The cyber gang behind the SamSam ransomware have netted almost $6m since they started distributing the file-locking malware in late 2015 -- and their profits are still on the rise, netting around an additional $300,000 each month.
SamSam is different to other forms of ransomware; while other variants are spammed out to potential victims by email, SamSam attacks are thought to begin with a remote desktop protocol (RDP) compromise -- either by brute force attacks, or credentials purchased on the dark web.
SamSam requires a more hands-on technique than other forms of ransomware, but the time and effort is apparently paying off for the crooks -- researchers at Sophos have analysed payments made into bitcoin wallets owned by the attackers and have found they've received over $5.9m and counting.
The number of payments received per month throughout 2018 has peaked at 10, indicating a level of precision by the attackers.
The attacks are effective, as a significant percentage of victims are choosing to pay the ransom, because they don't see any other way out because of the devastating nature of the attack.

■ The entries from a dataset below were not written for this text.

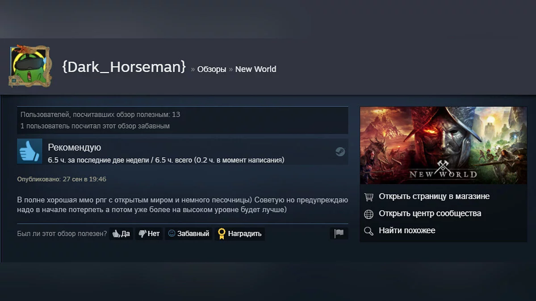The image size is (536, 301).
Task: Select Найти похожее link
Action: [x=407, y=231]
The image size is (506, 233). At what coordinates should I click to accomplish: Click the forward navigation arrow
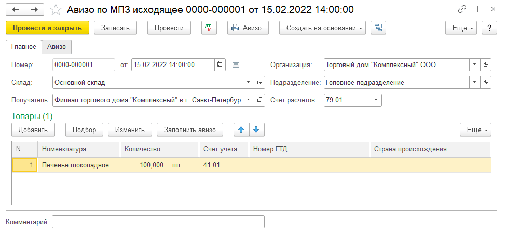click(x=34, y=9)
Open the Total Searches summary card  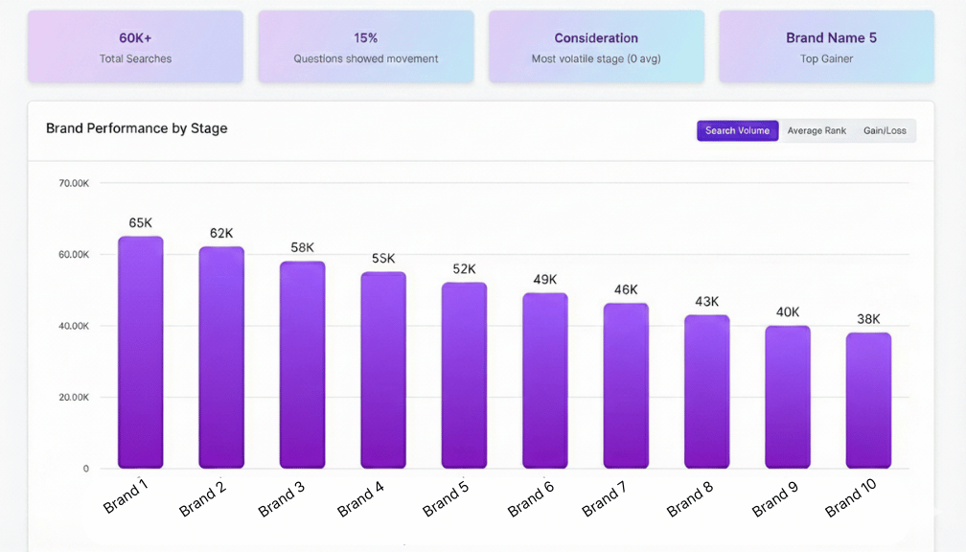tap(135, 47)
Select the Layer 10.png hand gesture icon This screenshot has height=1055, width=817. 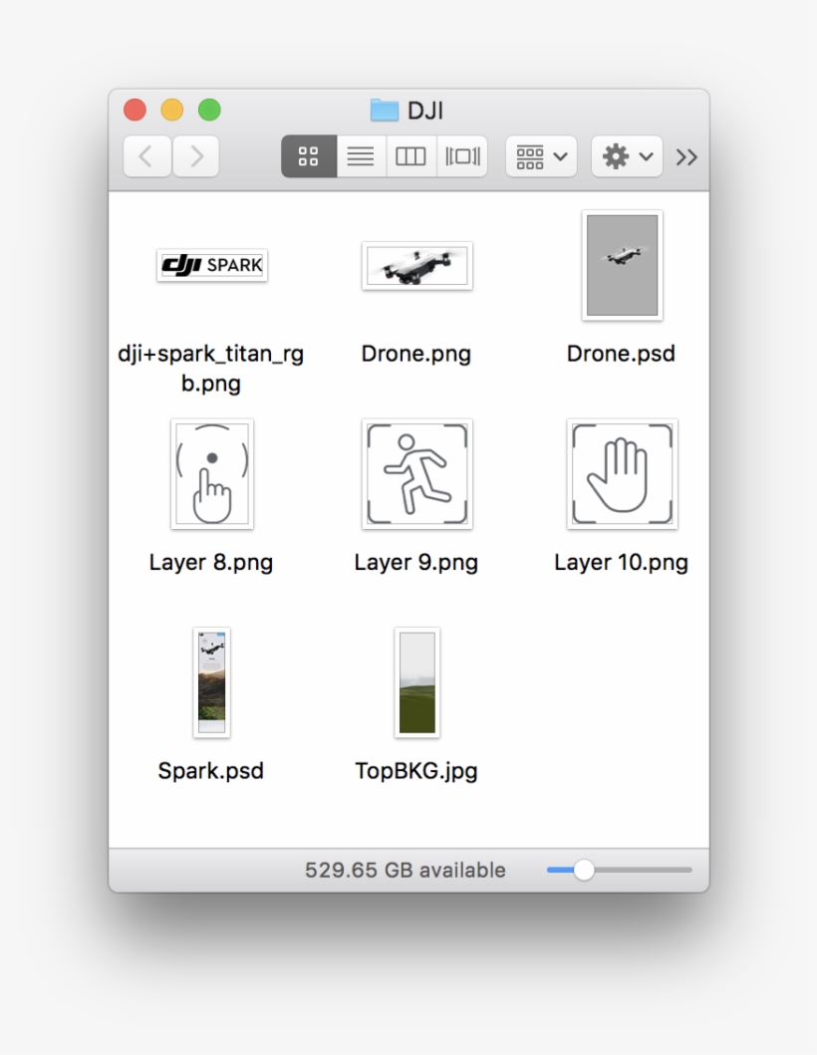click(x=621, y=473)
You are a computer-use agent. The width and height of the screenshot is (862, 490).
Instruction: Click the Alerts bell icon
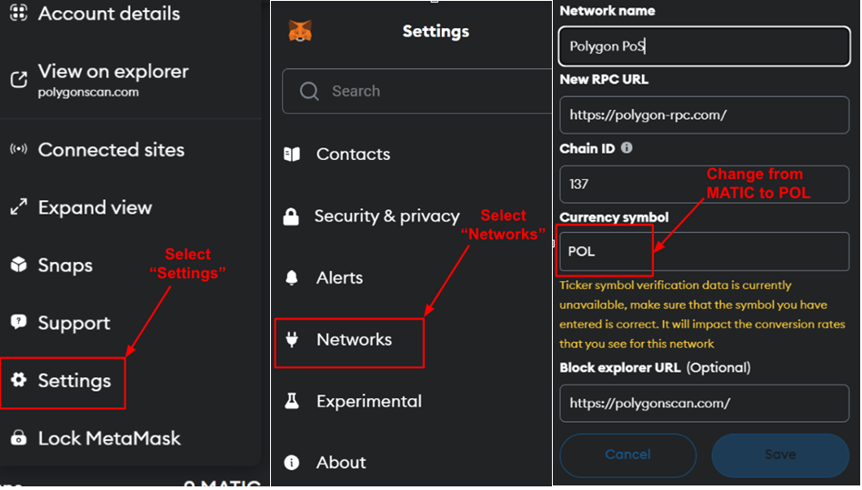click(291, 277)
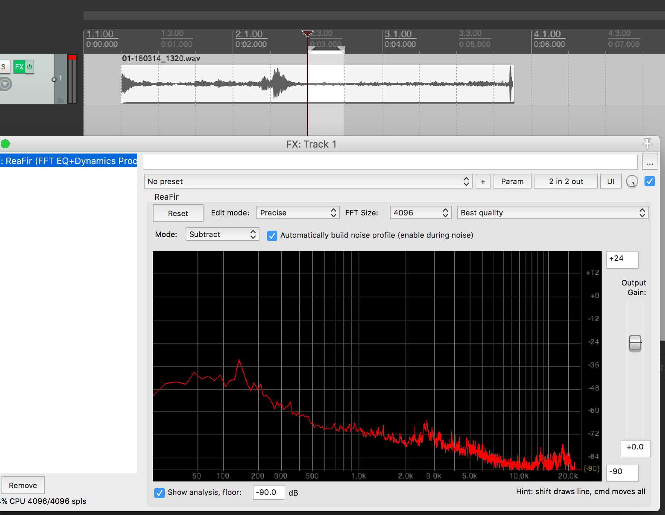Adjust the wet/dry mix knob
Viewport: 665px width, 515px height.
(632, 181)
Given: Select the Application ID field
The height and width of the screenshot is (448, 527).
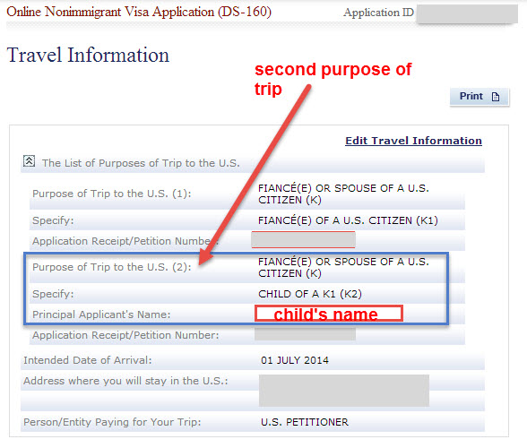Looking at the screenshot, I should (467, 13).
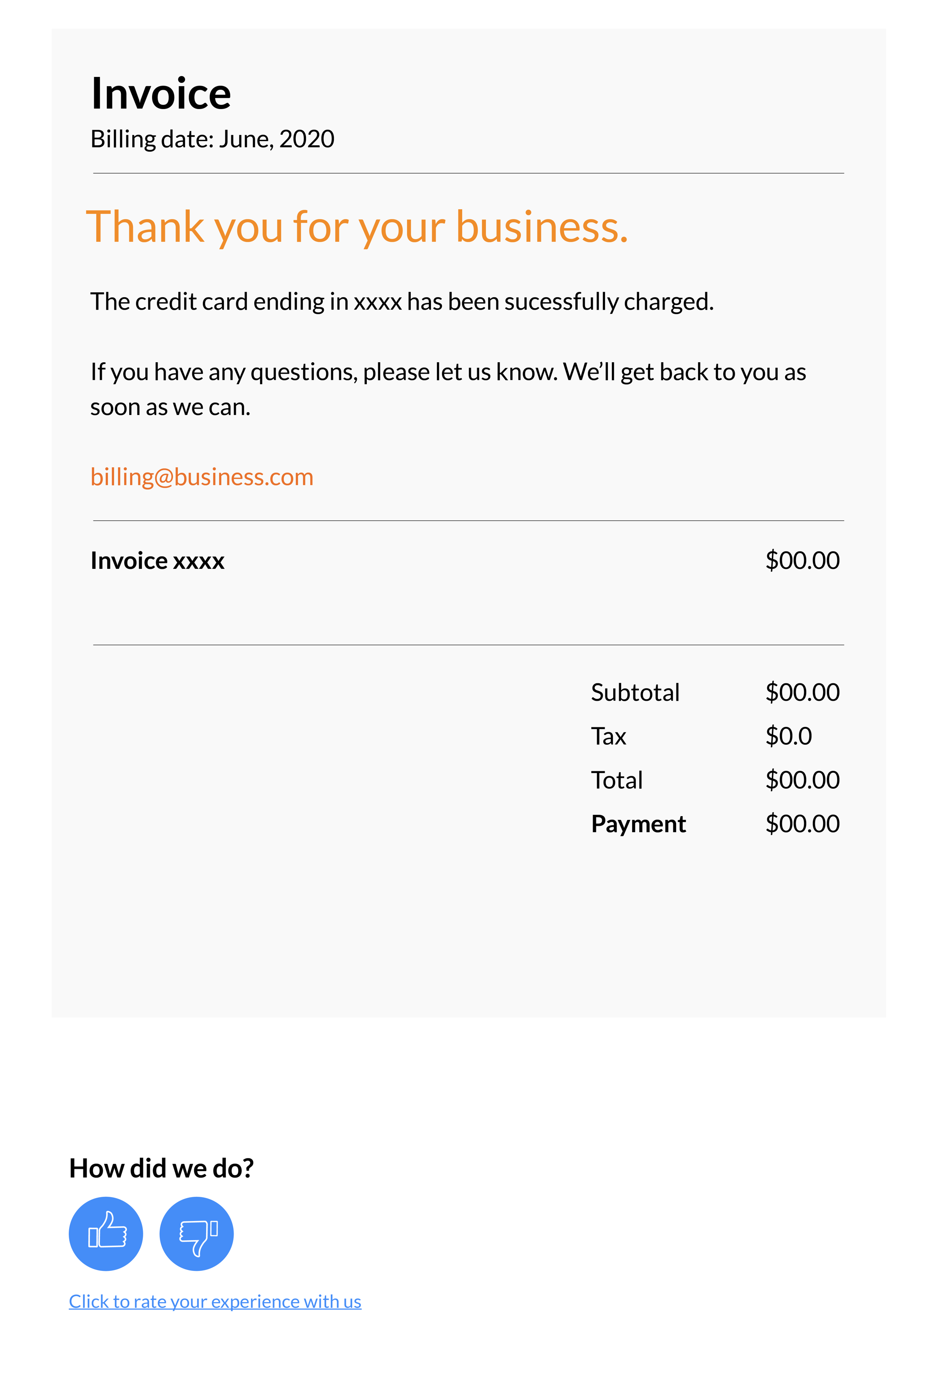Screen dimensions: 938x1374
Task: Click the thumbs up rating icon
Action: pyautogui.click(x=106, y=1234)
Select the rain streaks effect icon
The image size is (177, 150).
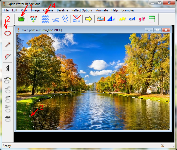(x=65, y=19)
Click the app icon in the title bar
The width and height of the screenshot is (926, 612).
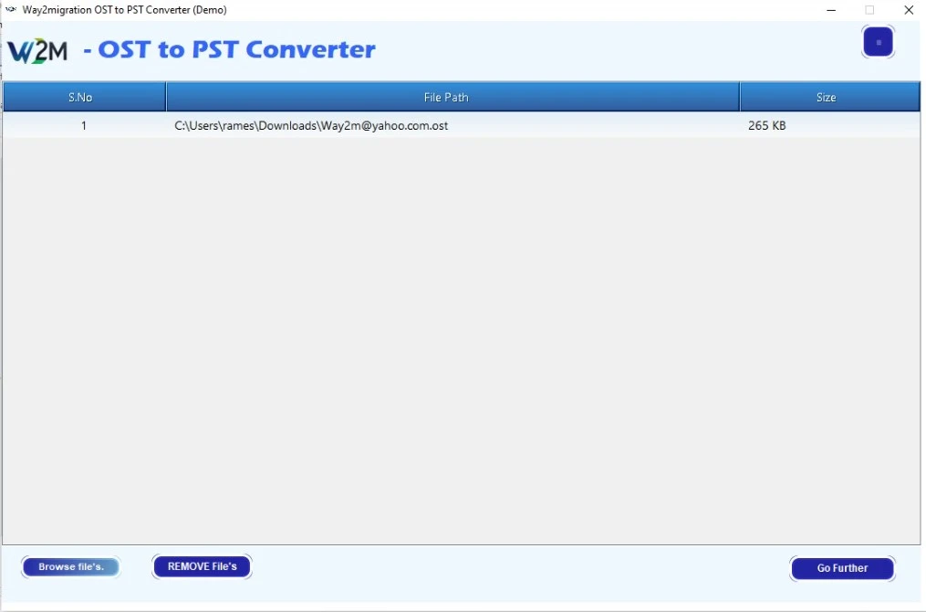click(11, 10)
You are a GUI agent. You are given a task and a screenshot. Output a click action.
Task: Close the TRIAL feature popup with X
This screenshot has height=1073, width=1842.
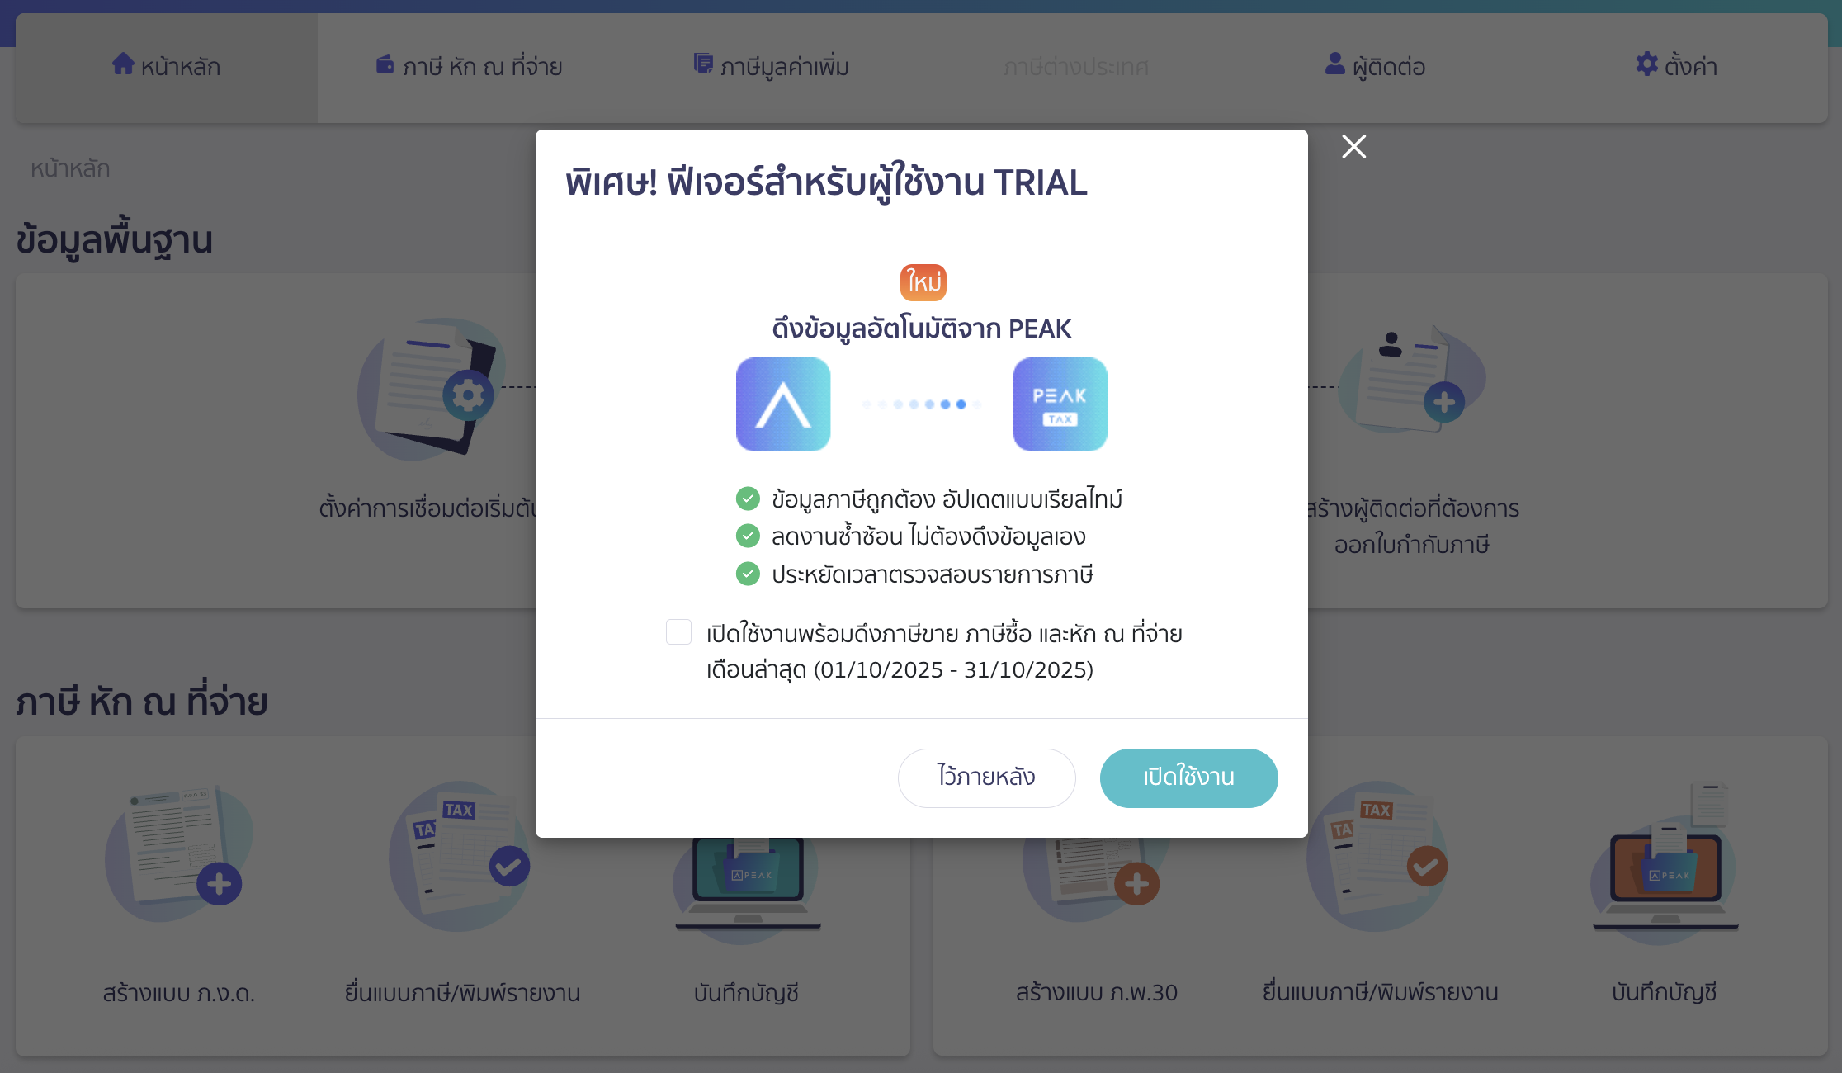tap(1353, 147)
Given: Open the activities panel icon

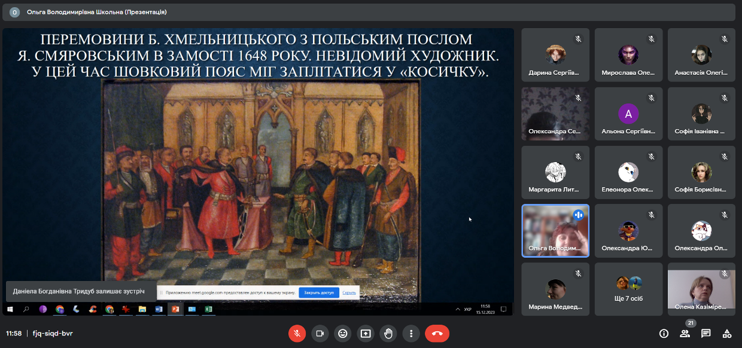Looking at the screenshot, I should 727,333.
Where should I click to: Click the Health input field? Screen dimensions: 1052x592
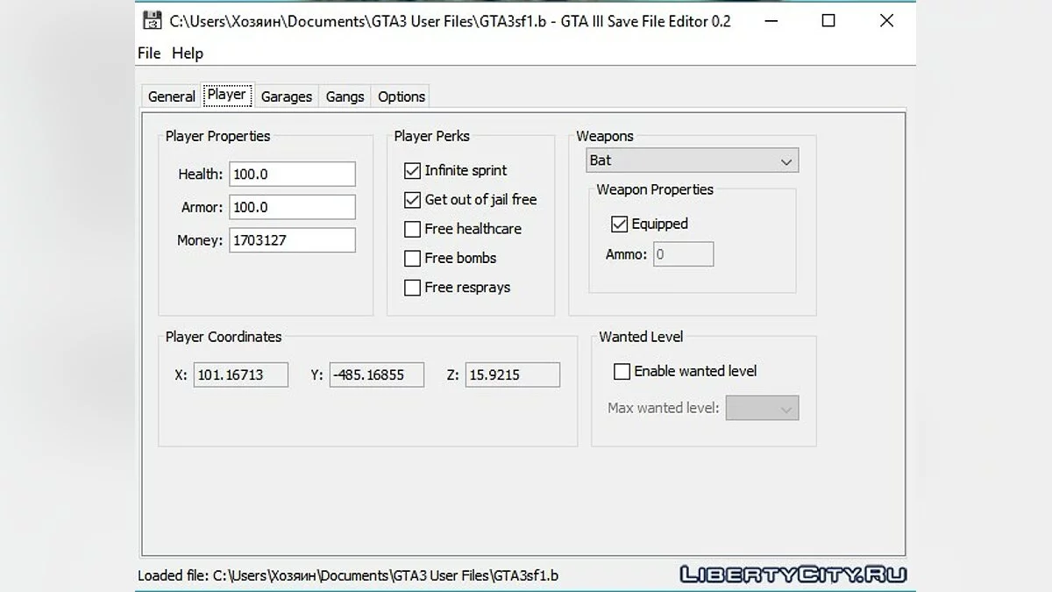point(292,175)
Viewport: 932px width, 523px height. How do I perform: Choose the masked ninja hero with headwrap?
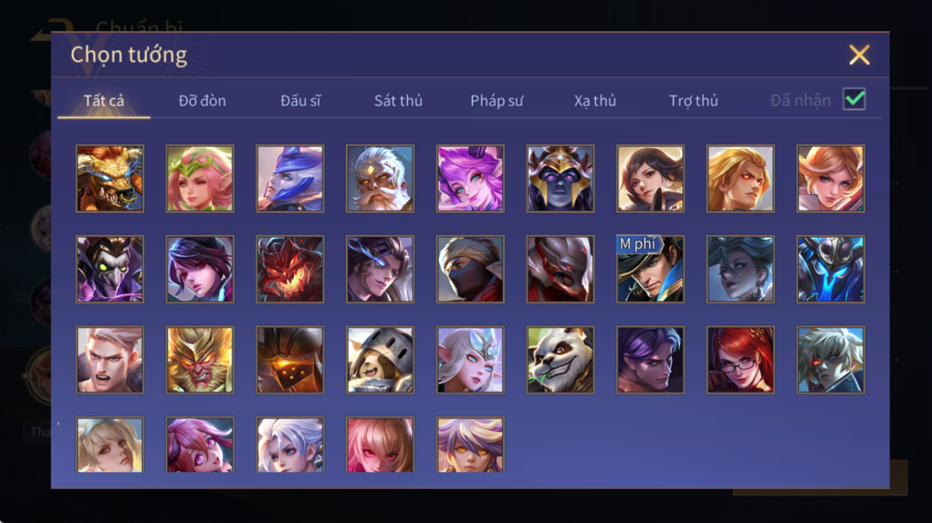(x=470, y=269)
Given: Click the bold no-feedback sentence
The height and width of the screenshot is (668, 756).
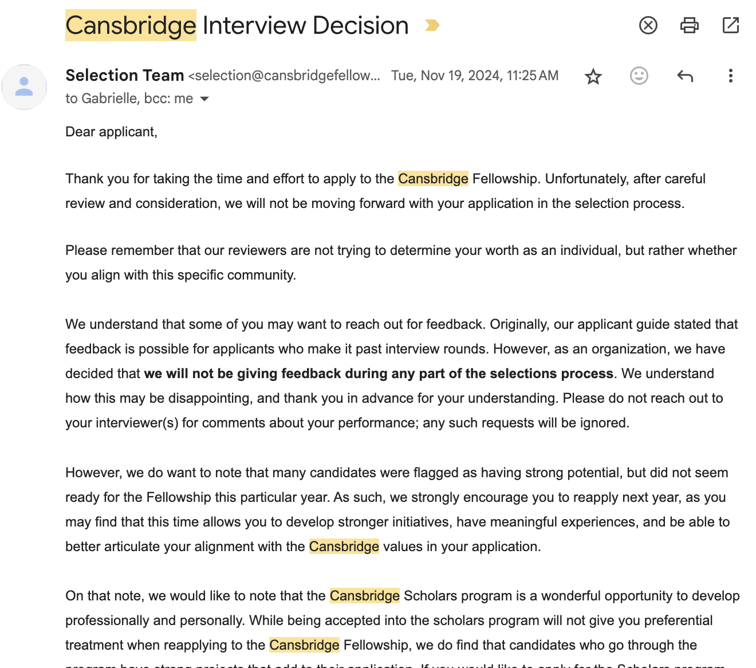Looking at the screenshot, I should (379, 374).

"SamSam is very destructive. They purposefully go out of their way to find your backups first and delete them. The ransomware itself has a priority order of what it will encrypt, so it'll go to your data first, but given enough time, it encrypts everything," Peter Mackenzie, global malware escalations manager at Sophos told ZDNet.
Even if victims do opt to pay the ransom, that doesn't mark the end of problems, because the attackers don't decrypt files on all the affected computers at once -- the affected organisation needs to do it manually.
"The response from the attacker, that's generally quick: you'll get a Zip file with all the private keys you need, instructions and a tool to decrypt them. But you'll need to push that tool out onto all of the machines that have been encrypted and run it locally on each one. So the actual recovery time can be very slow," said Mackenzie.
Those behind SamSam continue to update their malware in an effort to make it more potent and more difficult to analyse. In a move that's likely a taunt directed towards researchers at Sophos investigating the attacks, the file SamSam uses to encrypt data now has a .sophos extension.
It's still unknown who the criminal group behind the attacks is, but whoever they are, they don't show any signs of quitting yet, given the lucrative nature of the attacks.
"The amount they're making per month on average is going up -- at the moment it's around $300,000 a month. The fact is they haven't been caught; they're enjoying what they're doing, they're constantly working on it, so from their view, why stop?" said MacKenzie.
With the majority of attacks coming via RDP, Sophos recommends that organisations restrict access to port 3389 to those who absolutely need it, therefore minimizing the potential vectors of attacks.
Organisations should also ensure they're not using default passwords and are employing multi-factor authentication, especially for sensitive internal systems, in order to prevent SamSam from being able to move itself across networks in the case it does find a way in.